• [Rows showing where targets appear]
○ ○ ○ ○ ○

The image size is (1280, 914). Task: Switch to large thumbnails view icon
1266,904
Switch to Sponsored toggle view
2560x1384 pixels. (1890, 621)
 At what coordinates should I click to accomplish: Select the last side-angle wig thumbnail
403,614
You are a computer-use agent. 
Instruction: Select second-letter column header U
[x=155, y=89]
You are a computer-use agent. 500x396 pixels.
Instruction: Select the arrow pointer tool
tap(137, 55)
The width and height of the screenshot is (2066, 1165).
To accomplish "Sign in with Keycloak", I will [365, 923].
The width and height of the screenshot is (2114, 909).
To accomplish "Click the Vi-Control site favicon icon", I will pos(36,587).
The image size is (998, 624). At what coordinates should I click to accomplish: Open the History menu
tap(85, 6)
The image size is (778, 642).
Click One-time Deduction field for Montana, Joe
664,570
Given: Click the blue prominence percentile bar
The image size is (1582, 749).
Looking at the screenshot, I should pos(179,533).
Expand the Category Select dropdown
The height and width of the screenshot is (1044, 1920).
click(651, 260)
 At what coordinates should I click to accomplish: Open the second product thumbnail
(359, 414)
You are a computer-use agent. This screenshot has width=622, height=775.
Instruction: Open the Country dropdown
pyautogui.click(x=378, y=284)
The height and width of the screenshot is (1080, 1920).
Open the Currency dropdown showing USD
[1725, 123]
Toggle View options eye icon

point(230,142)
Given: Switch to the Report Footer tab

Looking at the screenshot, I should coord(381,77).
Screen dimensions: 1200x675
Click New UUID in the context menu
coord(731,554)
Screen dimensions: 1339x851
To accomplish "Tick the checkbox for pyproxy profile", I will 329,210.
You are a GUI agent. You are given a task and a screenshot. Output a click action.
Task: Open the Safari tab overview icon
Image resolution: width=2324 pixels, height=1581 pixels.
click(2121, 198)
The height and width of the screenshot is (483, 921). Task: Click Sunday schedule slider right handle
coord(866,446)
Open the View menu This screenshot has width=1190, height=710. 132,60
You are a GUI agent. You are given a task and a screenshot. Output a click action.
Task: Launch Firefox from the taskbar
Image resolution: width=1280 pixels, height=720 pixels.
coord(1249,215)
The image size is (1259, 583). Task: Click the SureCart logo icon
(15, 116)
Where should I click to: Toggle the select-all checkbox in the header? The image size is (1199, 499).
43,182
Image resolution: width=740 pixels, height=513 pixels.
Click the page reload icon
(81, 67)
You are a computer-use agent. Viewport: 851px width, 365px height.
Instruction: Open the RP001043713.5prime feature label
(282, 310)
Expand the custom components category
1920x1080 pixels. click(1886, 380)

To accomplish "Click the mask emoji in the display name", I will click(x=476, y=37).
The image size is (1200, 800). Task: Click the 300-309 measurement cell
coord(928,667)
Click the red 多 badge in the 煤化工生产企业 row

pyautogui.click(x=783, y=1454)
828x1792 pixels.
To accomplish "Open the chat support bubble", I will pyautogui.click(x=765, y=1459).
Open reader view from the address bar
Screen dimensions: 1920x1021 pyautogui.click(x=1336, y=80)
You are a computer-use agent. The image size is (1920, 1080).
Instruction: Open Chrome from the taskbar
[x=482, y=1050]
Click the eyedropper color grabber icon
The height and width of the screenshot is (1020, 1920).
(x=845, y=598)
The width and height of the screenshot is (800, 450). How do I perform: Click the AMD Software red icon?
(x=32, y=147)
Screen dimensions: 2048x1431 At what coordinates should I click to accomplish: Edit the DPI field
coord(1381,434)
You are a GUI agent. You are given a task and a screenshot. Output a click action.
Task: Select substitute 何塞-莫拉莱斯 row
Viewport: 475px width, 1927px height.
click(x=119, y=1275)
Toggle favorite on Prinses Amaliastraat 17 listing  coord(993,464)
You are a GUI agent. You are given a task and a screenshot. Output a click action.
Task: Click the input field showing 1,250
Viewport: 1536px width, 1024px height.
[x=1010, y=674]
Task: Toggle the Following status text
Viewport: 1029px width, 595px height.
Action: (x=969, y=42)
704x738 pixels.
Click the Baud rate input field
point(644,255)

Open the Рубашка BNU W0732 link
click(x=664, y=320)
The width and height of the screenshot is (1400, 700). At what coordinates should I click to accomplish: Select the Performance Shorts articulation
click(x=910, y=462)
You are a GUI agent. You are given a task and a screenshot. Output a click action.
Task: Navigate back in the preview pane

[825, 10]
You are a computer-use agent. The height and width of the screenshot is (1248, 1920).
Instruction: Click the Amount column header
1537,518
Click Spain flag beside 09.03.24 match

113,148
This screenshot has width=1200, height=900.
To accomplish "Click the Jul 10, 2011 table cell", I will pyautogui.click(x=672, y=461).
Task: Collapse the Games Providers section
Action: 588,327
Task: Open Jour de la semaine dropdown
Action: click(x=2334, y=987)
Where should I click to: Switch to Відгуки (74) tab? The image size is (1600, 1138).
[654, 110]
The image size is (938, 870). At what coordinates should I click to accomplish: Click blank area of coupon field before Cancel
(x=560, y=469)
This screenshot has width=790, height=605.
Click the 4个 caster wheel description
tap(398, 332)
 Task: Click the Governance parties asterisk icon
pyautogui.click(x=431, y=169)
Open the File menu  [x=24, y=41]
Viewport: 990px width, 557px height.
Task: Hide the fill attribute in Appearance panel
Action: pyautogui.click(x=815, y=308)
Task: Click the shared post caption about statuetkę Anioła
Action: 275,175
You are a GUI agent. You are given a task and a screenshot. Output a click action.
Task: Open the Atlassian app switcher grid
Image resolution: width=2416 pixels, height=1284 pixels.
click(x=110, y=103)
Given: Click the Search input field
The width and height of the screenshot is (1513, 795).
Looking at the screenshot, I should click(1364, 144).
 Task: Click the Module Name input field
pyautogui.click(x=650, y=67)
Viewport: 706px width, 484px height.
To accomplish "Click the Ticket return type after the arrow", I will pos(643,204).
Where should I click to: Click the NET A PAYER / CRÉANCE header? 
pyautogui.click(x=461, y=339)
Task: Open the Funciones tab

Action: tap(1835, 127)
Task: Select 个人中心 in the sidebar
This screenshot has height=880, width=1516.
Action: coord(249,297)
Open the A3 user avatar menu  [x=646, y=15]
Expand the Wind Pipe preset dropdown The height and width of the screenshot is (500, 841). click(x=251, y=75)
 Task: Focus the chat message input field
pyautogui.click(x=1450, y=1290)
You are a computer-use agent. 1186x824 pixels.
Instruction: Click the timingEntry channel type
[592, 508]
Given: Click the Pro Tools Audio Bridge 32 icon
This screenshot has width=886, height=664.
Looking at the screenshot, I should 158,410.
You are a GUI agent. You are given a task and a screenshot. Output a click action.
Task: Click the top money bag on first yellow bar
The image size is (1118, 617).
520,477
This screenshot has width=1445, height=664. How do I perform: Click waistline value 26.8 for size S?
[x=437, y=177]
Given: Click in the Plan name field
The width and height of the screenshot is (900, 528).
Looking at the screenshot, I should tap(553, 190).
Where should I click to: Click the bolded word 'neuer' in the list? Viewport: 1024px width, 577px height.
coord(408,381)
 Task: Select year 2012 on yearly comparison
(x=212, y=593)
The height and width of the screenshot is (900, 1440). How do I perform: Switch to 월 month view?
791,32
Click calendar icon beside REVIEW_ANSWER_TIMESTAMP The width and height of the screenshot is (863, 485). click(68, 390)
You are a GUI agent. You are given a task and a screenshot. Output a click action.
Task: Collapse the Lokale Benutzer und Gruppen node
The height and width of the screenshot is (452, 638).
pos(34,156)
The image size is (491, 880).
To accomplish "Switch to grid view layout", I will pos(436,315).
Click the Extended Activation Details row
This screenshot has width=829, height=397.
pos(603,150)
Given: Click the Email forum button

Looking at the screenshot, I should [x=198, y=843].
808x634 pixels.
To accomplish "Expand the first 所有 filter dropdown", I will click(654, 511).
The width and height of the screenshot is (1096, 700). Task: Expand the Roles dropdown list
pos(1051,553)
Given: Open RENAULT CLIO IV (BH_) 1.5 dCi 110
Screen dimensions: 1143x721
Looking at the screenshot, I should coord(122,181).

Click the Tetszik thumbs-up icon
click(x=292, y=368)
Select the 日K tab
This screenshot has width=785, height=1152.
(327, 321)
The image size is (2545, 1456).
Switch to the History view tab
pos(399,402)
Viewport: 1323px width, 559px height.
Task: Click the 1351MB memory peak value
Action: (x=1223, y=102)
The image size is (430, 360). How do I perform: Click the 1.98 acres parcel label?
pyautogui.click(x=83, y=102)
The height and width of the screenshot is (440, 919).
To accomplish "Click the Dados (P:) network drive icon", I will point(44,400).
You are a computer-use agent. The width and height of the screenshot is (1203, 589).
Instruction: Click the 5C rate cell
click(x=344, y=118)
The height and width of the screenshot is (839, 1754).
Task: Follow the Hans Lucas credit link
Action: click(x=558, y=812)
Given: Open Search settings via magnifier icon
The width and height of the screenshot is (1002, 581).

○ ○ ○ ○ ○

• [What this task involves] Copy out the records word for word, starting at the first line and ending with the line that contains "pyautogui.click(x=378, y=284)", including that line.

• [Task output]
The image size is (1280, 914). Task: Switch to large thumbnails view icon
1266,904
Switch to Sponsored toggle view
2560x1384 pixels. (1890, 621)
 At what coordinates should I click to accomplish: Select the last side-angle wig thumbnail
403,614
You are a computer-use agent. 
Instruction: Select second-letter column header U
[x=155, y=89]
You are a computer-use agent. 500x396 pixels.
Instruction: Select the arrow pointer tool
tap(137, 55)
The width and height of the screenshot is (2066, 1165).
To accomplish "Sign in with Keycloak", I will [365, 923].
The width and height of the screenshot is (2114, 909).
To accomplish "Click the Vi-Control site favicon icon", I will pos(36,587).
The image size is (998, 624). At what coordinates should I click to accomplish: Open the History menu
tap(85, 6)
The image size is (778, 642).
Click One-time Deduction field for Montana, Joe
664,570
Given: Click the blue prominence percentile bar
The image size is (1582, 749).
Looking at the screenshot, I should pos(179,533).
Expand the Category Select dropdown
The height and width of the screenshot is (1044, 1920).
click(651, 260)
 At what coordinates should I click to accomplish: Open the second product thumbnail
(359, 414)
You are a computer-use agent. This screenshot has width=622, height=775.
Instruction: Open the Country dropdown
pyautogui.click(x=378, y=284)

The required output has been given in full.